Abstract

The risk assessment for the environmental impact of oil spills in Australia is often conducted in part using a combination of spill mapping and toxicological thresholds derived from laboratory studies. While this process is useful in planning operational responses, such as where to position equipment stockpiles and whether to disperse oil, and can be used to identify areas near the spill site where impacts are likely to occur, it cannot accurately predict the environmental consequences of an oil spill or the ecosystem recovery times. Evidence of this disconnect between model predictions and observed impacts is the lack of a profound effect of the Deepwater Horizon wellhead blowout on recruitment to fisheries in the northern Gulf of Mexico, contrary to the predictions made in the Natural Resources Damage Assessment and despite the occurrence of impacts of the spill on marine mammals, marshes, and deep water ecosystems. The incongruity between predictions made with the current approach using threshold monitoring and impacts measured in the field results from some of the assumptions included in the oil spill models. The incorrect assumptions include that toxicity is acute, results from dissolved phase exposure, and would be readily reversible.
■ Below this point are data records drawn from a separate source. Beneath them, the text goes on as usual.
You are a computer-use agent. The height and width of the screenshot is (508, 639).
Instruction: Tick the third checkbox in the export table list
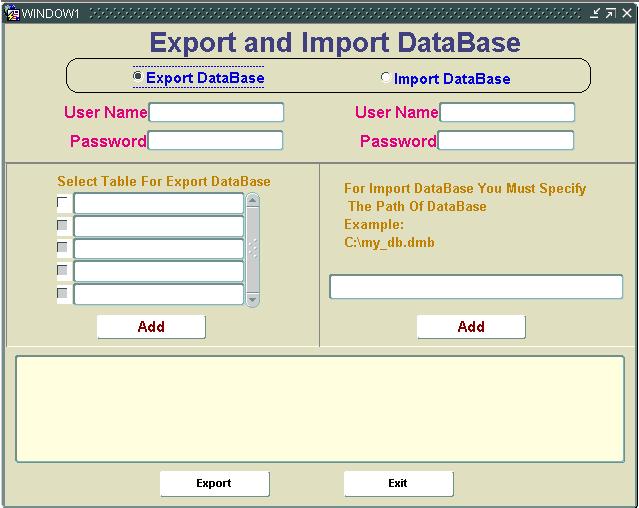coord(63,247)
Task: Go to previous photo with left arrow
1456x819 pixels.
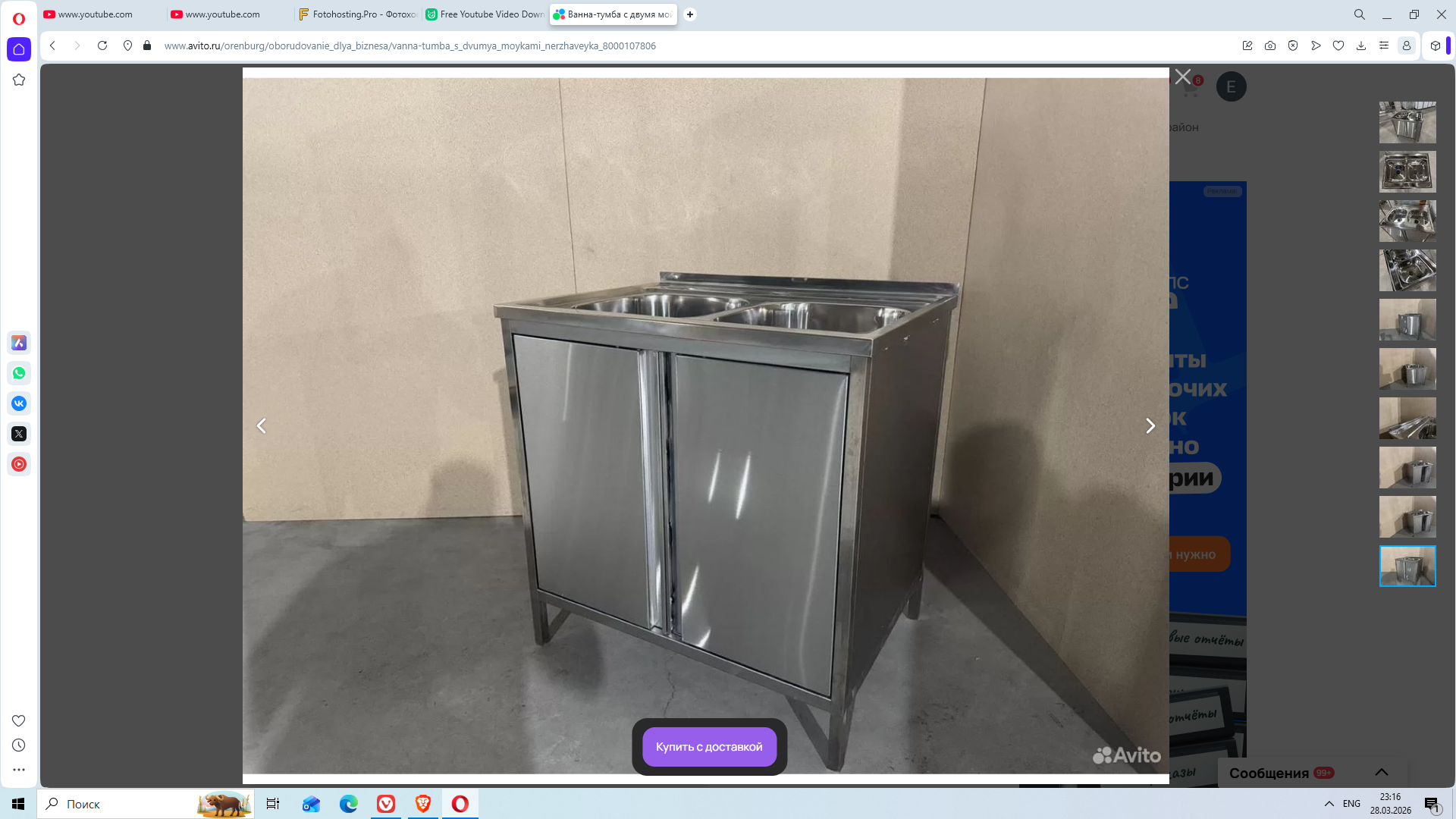Action: point(262,426)
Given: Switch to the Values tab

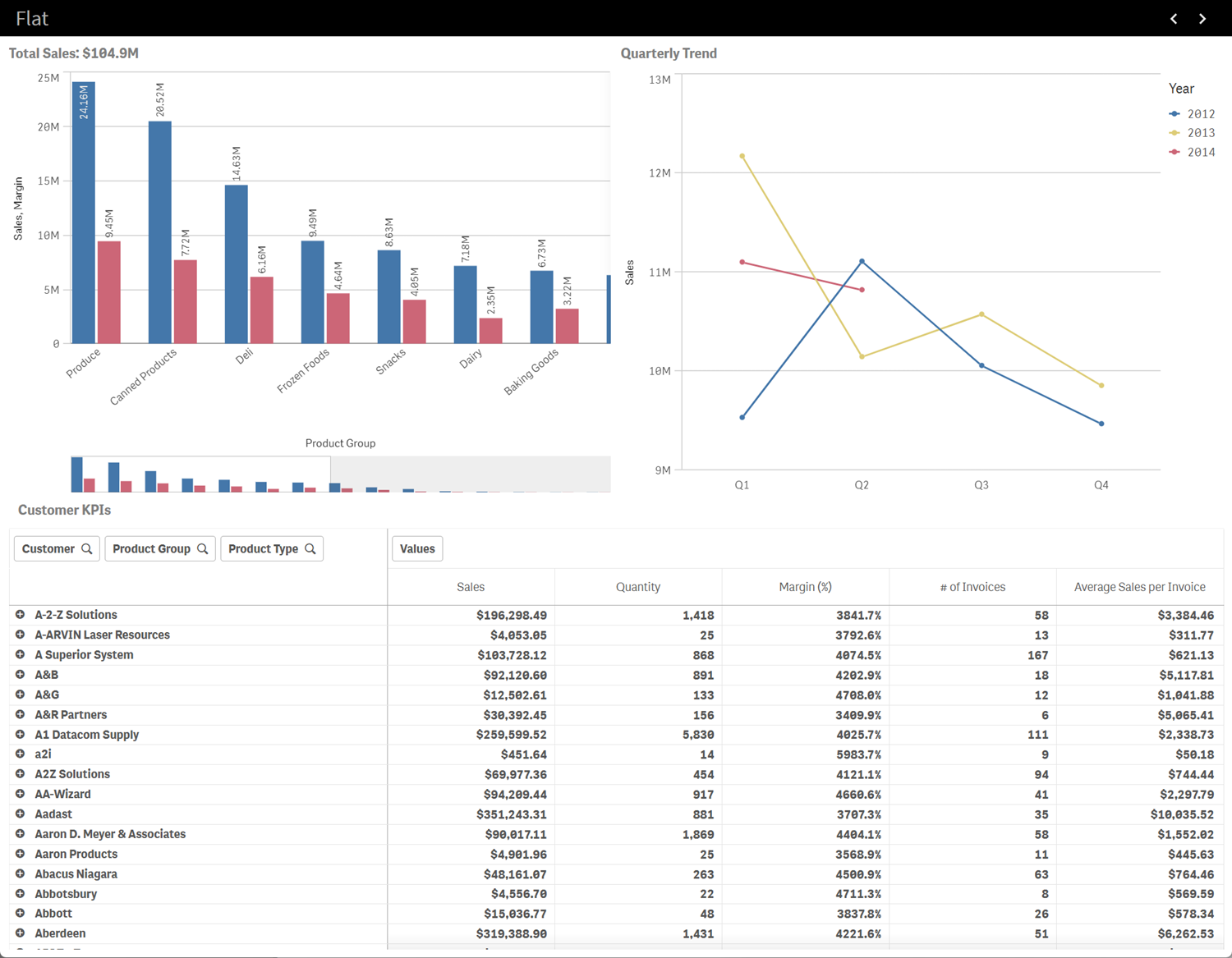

The toxicity tests from which threshold models are derived use members of the ecosystem that are easily studied in the lab but may not represent the ecosystem as a whole. The test species are typically highly abundant plankton or planktonic life stages, and they have life histories that account for rapid changes in environmental conditions. As a consequence, these organisms recover quickly from an oil spill. The interdependence of ecosystem components, including the reliance of organisms on their microbiomes, is often overlooked. Additional research to assess these data gaps conducted using economically and ecologically relevant species, especially in Australia and other understudied areas of the world, and the use of population dynamic models, will improve the accuracy of environmental risk assessment for oil spills. Integr Environ Assess Manag 2020;16:813-830. © 2020 SETAC.